Muy buen punto de vista en un blog de El Economista acerca de quien es juez y parte de poder modular, por así decirlo, sus expresiones de uno u otro tema en este país…
Sin embargo, tengo que ser congruente y estar de acuerdo con el PRD en la Cámara de Diputados que se opuso a meter a la cárcel por tres años a los que hacen narcocorridos o narcopelículas.
Dicho esto, si apoyara la propuesta presentada por el diputado bajacaliforniano, Óscar Martín Arce Paniaga, del PAN, tendríamos que prohibir la exhibición de películas como El Padrino, Pulp Fiction o Scarface, que abordan el tema de la violencia, el crimen organizado y las drogas. Tendríamos que castigar a la televisora mexicana que transmitió con alto raiting las series de televisión El Cártel de los Sapos o Sin Tetas no hay Paraíso. No hay ni policía, ni presupuesto que alcanzara para perseguir estos “delitos”. Incluso, no hay parámetros para determinar qué película, serie de televisión o corrido se pasa de la raya y merece sanción.

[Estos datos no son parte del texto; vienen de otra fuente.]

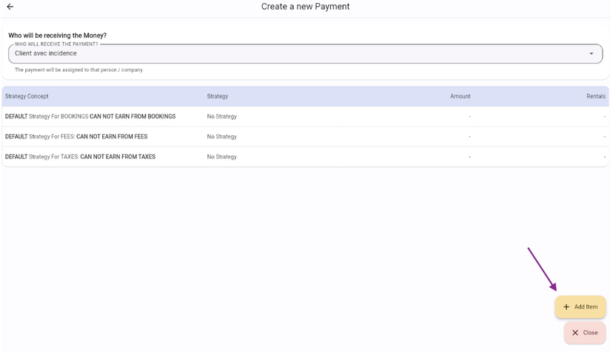This screenshot has width=613, height=364.
Task: Expand the payment recipient dropdown arrow
Action: coord(591,54)
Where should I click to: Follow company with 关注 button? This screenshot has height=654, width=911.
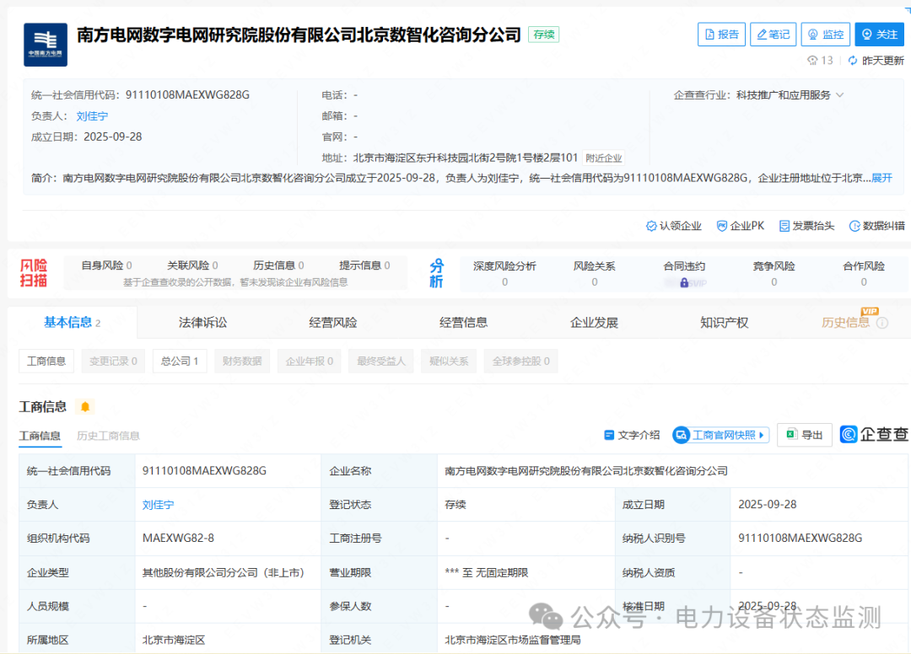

Esta actitud de exigirle al otro que se calle porque no piensa como nosotros tiene un doble filo, pues si aplicáramos la misma regla que en los narcocorridos, tendríamos que estar de acuerdo con la petición del PRD de callar al Cardenal Norberto Rivera y exigirle no opinar en contra de los matrimonios gay, y la posibilidad legal para que parejas del mismo sexo puedan adoptar hijos en la Ciudad de México.
También tendríamos que estar de acuerdo con quienes exigen que el conductor de Televisión, Esteban Arce, se calle y sea despedido de su trabajo porque expresó su homofobia en su noticiero matutino.
Nuestra Constitución y la Declaración Universal de los Derechos Humanos garantizan como un derecho humano inalienable la libertad expresarme sin reprimenda ni castigo.